### DOCUMENT EXTRACT:
####

# Treats for cats with kidney failure?



## LisaC1985 (Feb 3, 2012)

Does any know of suitable treats they can recommend? I had a look through a large selection this morning but the protein percentage was far too high, some over 80%.


----------



## Ianthi (Oct 21, 2008)

I can't recommend any particular type as such and I'm sure a few won't make a whole lot of difference. However, I would be more inclined to look for ones with low phosphorous ( if they exist-I've no idea! ) than protein.

How is he doing since return home?


----------



## LisaC1985 (Feb 3, 2012)

Thanks Ianthi.

To be honest the ingredient lists were small & I couldn't see phosphorous on any of them, but protein came top. He's having so much treatment at home I wanted some treats just for him.

He's doing really well, he took his sub-Q's well today, as well as a jab for anaemia. He's having a tablet & two other syringes each day. Poor boy's on a lot! He seems much better in himself & he's eating well, although he hasn't been to the toilet so we've had to buy something for that, hopefully it will kick in & work soon.


----------



## Cats cats cats (Feb 4, 2011)

I used to use a phosphorous binder (renalzin) with my angel Black (RIP) . He would NOT eat renal foods so i let him have what he wanted with his binder on ....he ate mostly raw food  His kidneys numbers hardly changed in 3 years 

So i would say , definitely look at controlling phosphorous (reducing protein itself reduces phosphorous and that i believe, is why it is so often recommended to feed low protein  )

I learnt a lot from the YAHOO CRF group and also, Tanyas CRF site ....Tanya's Comprehensive Guide to Feline Chronic Kidney Disease - Symptoms, Diagnosis, Treatments and How to Cope With It

Hope this helps


----------



## LisaC1985 (Feb 3, 2012)

Thank you Valerie. He is started off ok on the renal food but now he wont eat it so he is on normal food & Renalzin. I wanted some treats for after all the jabs/tablets he's taking at home with us. The treats I've always given them are Milky Flake-Ums but the phosherous levels are really high.


----------



## maisiecat (Jul 27, 2011)

I was going to say try to find low phosphorous rather than low protein. I am in the same situation regarding finding suitable foods and treats.

####

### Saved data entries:
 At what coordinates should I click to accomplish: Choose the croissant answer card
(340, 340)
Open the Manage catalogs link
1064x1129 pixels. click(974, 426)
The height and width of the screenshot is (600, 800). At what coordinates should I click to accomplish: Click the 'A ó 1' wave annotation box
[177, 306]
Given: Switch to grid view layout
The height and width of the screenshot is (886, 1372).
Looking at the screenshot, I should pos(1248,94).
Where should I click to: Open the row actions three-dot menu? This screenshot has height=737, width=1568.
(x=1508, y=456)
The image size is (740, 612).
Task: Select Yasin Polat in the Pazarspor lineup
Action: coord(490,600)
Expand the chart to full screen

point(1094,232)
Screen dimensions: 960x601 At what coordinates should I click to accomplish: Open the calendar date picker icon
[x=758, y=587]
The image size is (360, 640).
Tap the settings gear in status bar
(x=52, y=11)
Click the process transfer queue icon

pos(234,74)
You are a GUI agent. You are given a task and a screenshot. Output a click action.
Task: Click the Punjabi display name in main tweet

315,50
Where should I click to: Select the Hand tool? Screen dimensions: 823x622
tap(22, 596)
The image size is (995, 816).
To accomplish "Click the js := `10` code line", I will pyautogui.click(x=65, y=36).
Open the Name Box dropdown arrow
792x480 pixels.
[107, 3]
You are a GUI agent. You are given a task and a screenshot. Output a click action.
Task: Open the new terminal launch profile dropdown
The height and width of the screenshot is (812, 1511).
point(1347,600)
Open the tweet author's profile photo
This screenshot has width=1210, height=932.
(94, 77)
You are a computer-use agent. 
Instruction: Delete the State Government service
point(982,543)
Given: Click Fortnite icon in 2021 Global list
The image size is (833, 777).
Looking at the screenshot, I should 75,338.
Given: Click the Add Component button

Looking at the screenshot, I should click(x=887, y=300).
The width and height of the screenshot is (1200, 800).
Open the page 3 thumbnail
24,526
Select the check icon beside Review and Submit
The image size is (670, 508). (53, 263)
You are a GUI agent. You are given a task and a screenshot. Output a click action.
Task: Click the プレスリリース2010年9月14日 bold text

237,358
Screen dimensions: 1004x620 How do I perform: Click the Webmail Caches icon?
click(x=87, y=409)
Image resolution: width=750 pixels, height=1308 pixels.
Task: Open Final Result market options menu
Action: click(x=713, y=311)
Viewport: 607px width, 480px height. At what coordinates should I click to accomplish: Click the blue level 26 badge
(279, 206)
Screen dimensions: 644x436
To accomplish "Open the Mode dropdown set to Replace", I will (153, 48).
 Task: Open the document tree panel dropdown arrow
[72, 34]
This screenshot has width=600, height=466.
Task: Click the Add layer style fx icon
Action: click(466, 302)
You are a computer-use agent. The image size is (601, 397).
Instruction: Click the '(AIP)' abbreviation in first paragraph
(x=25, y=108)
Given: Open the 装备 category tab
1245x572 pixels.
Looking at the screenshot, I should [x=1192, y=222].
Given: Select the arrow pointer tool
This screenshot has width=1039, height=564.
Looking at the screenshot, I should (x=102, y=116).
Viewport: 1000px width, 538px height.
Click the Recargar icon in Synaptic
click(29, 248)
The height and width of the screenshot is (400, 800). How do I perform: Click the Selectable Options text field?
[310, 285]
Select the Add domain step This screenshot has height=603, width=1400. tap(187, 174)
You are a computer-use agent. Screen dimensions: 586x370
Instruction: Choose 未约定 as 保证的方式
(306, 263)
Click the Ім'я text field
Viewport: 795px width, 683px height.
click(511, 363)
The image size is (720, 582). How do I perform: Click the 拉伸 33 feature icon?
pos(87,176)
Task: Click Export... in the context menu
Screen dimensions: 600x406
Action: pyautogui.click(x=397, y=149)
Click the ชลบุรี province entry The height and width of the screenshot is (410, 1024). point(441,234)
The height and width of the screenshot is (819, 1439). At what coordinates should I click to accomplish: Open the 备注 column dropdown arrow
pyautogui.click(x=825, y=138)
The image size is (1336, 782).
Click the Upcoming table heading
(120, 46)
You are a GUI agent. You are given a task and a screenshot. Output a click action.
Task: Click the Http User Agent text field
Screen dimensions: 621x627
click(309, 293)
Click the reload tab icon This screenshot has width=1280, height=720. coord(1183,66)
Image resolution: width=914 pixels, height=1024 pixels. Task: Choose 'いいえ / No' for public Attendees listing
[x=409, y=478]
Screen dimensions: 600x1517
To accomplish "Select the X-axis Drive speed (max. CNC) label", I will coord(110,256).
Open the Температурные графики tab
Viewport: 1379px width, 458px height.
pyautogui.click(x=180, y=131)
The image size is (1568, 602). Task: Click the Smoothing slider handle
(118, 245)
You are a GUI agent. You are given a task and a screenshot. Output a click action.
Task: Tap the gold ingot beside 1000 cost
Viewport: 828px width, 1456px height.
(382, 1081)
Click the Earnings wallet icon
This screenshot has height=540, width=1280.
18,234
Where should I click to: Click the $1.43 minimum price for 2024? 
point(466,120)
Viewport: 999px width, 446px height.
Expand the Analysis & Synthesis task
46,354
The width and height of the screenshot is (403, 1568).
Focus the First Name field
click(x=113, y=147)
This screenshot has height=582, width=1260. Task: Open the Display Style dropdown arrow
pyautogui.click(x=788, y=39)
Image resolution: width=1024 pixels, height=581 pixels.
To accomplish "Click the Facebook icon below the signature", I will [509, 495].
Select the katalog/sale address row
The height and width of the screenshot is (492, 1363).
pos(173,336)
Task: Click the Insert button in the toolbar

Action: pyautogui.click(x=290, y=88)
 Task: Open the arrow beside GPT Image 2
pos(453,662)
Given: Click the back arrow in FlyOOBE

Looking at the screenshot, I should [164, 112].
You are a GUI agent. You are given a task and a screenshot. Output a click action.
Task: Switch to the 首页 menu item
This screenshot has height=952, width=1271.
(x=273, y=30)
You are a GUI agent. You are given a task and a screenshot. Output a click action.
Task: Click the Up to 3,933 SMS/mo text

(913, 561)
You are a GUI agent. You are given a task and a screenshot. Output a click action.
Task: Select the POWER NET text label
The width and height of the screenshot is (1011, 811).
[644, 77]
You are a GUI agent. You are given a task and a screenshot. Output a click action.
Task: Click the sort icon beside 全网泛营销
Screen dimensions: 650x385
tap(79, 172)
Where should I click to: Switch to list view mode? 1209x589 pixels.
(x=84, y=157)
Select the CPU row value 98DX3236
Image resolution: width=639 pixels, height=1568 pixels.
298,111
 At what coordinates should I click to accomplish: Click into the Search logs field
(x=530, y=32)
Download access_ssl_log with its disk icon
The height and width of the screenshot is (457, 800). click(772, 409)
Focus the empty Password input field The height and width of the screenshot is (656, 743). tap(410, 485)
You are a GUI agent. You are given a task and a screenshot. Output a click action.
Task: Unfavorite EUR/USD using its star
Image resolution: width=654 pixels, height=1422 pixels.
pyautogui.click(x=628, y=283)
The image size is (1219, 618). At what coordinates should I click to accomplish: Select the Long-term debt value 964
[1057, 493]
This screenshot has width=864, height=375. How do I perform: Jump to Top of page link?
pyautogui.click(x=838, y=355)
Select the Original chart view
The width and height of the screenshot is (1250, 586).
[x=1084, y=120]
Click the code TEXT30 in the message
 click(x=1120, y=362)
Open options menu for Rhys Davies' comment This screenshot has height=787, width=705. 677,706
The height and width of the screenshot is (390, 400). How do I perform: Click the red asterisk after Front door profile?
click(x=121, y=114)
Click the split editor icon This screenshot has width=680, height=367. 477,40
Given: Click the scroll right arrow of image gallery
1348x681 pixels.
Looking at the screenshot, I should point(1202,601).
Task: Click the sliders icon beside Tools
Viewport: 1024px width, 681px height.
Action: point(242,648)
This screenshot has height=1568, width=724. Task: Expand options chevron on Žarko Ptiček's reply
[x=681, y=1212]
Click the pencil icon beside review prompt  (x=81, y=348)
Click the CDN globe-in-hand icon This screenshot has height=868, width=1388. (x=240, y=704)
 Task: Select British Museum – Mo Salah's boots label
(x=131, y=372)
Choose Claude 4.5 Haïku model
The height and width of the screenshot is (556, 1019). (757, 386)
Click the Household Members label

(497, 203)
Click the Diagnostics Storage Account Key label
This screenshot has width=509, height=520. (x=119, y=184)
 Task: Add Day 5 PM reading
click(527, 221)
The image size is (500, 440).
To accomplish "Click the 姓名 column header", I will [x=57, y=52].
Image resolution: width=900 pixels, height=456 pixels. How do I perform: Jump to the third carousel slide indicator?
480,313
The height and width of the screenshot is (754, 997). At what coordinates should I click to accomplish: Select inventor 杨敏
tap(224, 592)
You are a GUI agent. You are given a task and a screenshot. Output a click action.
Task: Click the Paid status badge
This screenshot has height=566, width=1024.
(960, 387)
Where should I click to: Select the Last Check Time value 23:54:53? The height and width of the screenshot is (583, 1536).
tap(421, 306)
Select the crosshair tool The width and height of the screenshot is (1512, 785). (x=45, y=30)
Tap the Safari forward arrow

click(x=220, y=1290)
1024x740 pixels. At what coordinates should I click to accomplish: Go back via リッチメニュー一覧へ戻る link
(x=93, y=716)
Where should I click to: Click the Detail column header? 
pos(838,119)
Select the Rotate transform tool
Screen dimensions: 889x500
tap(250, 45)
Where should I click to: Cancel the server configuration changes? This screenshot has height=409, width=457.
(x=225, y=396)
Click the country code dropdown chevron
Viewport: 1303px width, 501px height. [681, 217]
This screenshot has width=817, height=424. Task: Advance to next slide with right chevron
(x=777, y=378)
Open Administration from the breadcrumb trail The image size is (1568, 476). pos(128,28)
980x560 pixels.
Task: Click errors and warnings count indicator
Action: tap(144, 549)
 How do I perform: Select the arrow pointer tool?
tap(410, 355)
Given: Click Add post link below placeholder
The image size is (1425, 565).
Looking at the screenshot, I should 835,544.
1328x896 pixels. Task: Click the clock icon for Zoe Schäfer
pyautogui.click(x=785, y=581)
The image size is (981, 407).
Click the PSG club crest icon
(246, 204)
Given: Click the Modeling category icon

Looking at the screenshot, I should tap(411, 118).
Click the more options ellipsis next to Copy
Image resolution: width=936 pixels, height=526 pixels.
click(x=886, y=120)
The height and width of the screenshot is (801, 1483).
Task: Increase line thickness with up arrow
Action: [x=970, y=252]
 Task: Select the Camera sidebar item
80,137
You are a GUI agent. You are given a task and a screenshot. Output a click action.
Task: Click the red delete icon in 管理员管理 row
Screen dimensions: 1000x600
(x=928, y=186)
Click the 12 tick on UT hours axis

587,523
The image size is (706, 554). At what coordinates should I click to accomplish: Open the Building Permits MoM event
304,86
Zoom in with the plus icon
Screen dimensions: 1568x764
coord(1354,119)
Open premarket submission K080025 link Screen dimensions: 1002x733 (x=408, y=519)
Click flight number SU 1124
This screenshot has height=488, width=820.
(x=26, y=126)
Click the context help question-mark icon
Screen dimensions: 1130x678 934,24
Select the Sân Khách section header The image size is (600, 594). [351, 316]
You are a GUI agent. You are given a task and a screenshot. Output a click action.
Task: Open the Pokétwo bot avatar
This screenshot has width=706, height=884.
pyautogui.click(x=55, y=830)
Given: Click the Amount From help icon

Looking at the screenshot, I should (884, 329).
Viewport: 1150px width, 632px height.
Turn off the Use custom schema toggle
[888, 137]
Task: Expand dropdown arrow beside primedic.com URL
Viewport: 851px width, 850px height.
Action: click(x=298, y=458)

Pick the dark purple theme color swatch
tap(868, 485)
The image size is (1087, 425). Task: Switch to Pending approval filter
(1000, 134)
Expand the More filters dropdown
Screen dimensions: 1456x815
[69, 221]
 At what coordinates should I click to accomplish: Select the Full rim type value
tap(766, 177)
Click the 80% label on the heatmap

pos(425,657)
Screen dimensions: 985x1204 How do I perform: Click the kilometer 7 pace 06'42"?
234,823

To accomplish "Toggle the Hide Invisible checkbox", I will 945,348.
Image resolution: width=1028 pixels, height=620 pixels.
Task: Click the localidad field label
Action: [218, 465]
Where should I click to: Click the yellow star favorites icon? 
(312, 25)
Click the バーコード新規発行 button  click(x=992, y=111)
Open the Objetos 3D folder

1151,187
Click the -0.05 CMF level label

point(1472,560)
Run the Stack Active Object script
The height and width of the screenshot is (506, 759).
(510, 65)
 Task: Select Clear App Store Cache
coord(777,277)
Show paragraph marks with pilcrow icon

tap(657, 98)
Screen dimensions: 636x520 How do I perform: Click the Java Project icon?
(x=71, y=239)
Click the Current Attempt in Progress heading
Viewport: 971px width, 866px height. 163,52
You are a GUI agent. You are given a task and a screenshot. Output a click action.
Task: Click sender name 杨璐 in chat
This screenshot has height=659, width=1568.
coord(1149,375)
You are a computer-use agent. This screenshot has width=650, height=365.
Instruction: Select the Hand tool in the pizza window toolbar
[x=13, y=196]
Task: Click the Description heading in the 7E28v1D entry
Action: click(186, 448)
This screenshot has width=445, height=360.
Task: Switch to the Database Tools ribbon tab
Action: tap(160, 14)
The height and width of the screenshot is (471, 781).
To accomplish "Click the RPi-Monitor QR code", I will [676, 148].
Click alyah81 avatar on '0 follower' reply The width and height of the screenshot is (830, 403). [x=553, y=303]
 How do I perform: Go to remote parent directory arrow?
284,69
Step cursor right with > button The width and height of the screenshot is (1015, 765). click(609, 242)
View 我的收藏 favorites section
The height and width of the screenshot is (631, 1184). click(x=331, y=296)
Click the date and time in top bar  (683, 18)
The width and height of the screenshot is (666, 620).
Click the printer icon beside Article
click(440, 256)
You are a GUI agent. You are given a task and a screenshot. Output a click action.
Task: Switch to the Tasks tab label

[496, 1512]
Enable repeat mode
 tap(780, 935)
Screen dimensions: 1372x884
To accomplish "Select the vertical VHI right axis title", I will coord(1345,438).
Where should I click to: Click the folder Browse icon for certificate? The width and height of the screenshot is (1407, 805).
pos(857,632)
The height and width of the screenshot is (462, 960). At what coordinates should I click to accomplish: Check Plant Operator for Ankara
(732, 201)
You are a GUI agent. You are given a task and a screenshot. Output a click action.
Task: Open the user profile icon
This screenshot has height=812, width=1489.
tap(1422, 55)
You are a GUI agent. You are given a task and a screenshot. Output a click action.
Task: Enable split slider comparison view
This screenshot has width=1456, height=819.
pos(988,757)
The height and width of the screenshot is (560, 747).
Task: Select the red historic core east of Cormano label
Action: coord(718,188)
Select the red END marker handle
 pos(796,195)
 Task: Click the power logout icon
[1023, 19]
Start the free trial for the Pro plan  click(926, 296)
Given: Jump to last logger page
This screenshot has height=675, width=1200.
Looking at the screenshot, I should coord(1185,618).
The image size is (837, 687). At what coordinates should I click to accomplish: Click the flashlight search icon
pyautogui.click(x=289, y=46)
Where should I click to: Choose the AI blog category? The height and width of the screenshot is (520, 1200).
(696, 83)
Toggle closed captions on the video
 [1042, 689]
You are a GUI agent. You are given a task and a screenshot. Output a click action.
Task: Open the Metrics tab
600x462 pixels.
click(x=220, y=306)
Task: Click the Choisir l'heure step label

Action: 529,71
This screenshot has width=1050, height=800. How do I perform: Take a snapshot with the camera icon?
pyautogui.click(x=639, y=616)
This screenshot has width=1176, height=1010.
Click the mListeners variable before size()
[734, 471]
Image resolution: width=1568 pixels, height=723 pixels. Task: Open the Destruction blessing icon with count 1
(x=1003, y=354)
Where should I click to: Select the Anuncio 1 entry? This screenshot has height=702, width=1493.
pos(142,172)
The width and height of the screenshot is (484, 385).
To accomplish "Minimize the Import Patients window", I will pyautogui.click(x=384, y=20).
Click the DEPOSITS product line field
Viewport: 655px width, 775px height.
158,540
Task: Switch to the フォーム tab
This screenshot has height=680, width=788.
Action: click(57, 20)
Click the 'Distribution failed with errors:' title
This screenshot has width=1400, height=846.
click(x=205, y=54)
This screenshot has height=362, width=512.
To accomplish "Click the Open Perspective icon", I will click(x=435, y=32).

####

### PROBLEMS AND TASKS:
**a.** Repeat the forum thread on treats for cats with kidney failure from "He's doing really" up to and including "in & work soon.".
**b.** Write what comes next in the forum thread on treats for cats with kidney failure, starting after its last sentence.
These rows have no connection to the forum thread on treats for cats with kidney failure.

### PER-TASK OUTPUTS:
**a.**
He's doing really well, he took his sub-Q's well today, as well as a jab for anaemia. He's having a tablet & two other syringes each day. Poor boy's on a lot! He seems much better in himself & he's eating well, although he hasn't been to the toilet so we've had to buy something for that, hopefully it will kick in & work soon.

**b.**
There is a debate regarding whether low protein food is of benefit or not, and some people say that good quality protein is best, rather than low protein. 

I have managed, twice to get Bob onto the renal diet, he will only eat the dry, but he refuses it after a little while, so I am feeding him what he will eat.

His treats are Beaphars Malt Bits, they are supposed to help with furballs, not convinced about that but he likes them. What he really likes at the moment is Lick E Lix which he has with his meds crushed up and hidden in it.. Only a tube a day though. I haven't looked too closely at the ingredients as he has to have something and I am doing my best with his food.


----------



## Cats cats cats (Feb 4, 2011)

LisaC1985 said:


> Thank you Valerie. He is started off ok on the renal food but now he wont eat it so he is on normal food & Renalzin. I wanted some treats for after all the jabs/tablets he's taking at home with us. The treats I've always given them are Milky Flake-Ums but the phosherous levels are really high.


Hi Lisa  How high are his phosphorous levels ? Personally (unless the levels are not controlled by the renalzin) , i wouldn't worry about the treats at all  bear in mind that the package probably states "per 100g" , i'm sure that a few treats here and there won't make much difference


----------



## Misi (Jul 13, 2009)

Thrive freeze-dried chicken or prawns go down well with Misi. I wouldn't worry about the protein and what-not, I mean it's not like you feed them as a meal.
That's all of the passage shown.